Male or female patients with major depressive disorder (DSM-IV), moderate to severe depression (HAM-D ≥17), no MRI or SSRI contraindications, confirmed diagnosis by a GP or mental healthcare professional, aged 18–80, and competent in English were eligible.
Patients were randomly assigned (1:1) to receive either two 25 mg doses of the psychedelic drug psilocybin administered orally combined with psychological support (‘psilocybin therapy’ or PT) and book-ended by further support or a 6-week course of the selective serotonin reuptake inhibitor (SSRI) escitalopram (administered daily at 10 mg for three weeks and 20 mg for the subsequent three weeks) plus matched psychological support (‘escitalopram treatment’ or ET).
The primary outcome measure was change from baseline in the score on the 16-item Quick Inventory of Depressive Symptomatology–Self-Report (QIDS-SR-16) at week 6, which has been reported previously.
Herein, we present results at the 6-month follow-up time point. Measures of social functioning, connectedness, and meaning in life constituted the study’s secondary outcomes during follow-up. Safety in the follow-up period was not assessed.
This trial is registered at ClinicalTrials.gov, NCT03429075.
Findings
Between January 15th, 2019 and March 20th, 2020, 59 patients were enrolled and 30 (11 females [37%] and 19 males [63%]) were assigned to the psilocybin group and 29 (9 females [31%] and 20 males [69%]) to the escitalopram group. 25 participants in the PT group and 21 in the ET group completed the 6-month follow-up.
At the 6-month follow-up, both PT and ET conditions yielded sustained improvements in depressive symptom severity. The mean between-condition difference in QIDS-SR-16 scores at 6-months was 1.51 (95% CI: −1.35, 4.38; p = 0.311).

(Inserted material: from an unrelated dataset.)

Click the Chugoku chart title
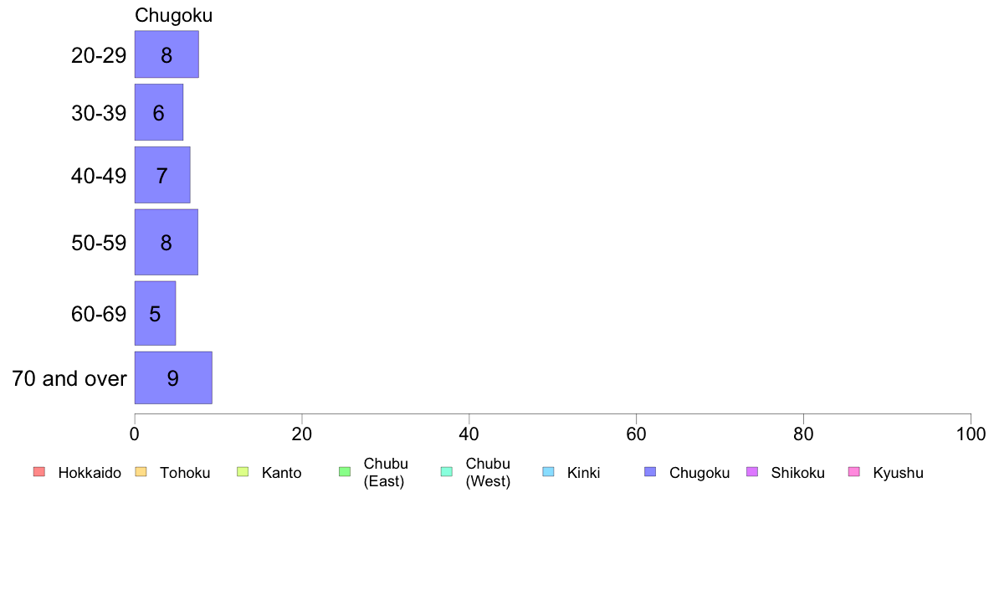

Secondary outcomes demonstrated that PT had greater mean between-condition differences in functioning (WSAS: −7.46; 95% CI: −12.4, −2.47; p < 0.001), psychological connectedness (WCS: 11.02; 95% CI: 1.25, 20.83; p = 0.033), and meaning in life (MLQ: 4.86; 95% CI: 0.67, 9.05; p = 0.021) compared to ET.
Interpretation
Six-week intensive treatments with either psilocybin or escitalopram (with psychological support) for MDD were associated with long-term improvements in depressive symptom severity. The greater degree of improvement in the PT arm at follow-up on psychosocial functioning, meaning in life, and psychological connectedness suggests warrant future research. However, these results are descriptive and should be interpreted with caution.

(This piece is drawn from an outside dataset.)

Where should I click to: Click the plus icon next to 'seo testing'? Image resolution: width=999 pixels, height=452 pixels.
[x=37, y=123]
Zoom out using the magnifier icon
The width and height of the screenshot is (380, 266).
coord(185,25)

Key limitations of the study include its suboptimal power to detect small but meaningful differences between treatments, missing data, the potential use of additional interventions during the follow-up period, and reliance on self-reported treatment assessments. These factors may affect the interpretation of the study findings and should be considered when evaluating the results.
Funding
The Alexander Mosley Charitable Trust and by the founding partners of Imperial College London’s Centre for Psychedelic Research.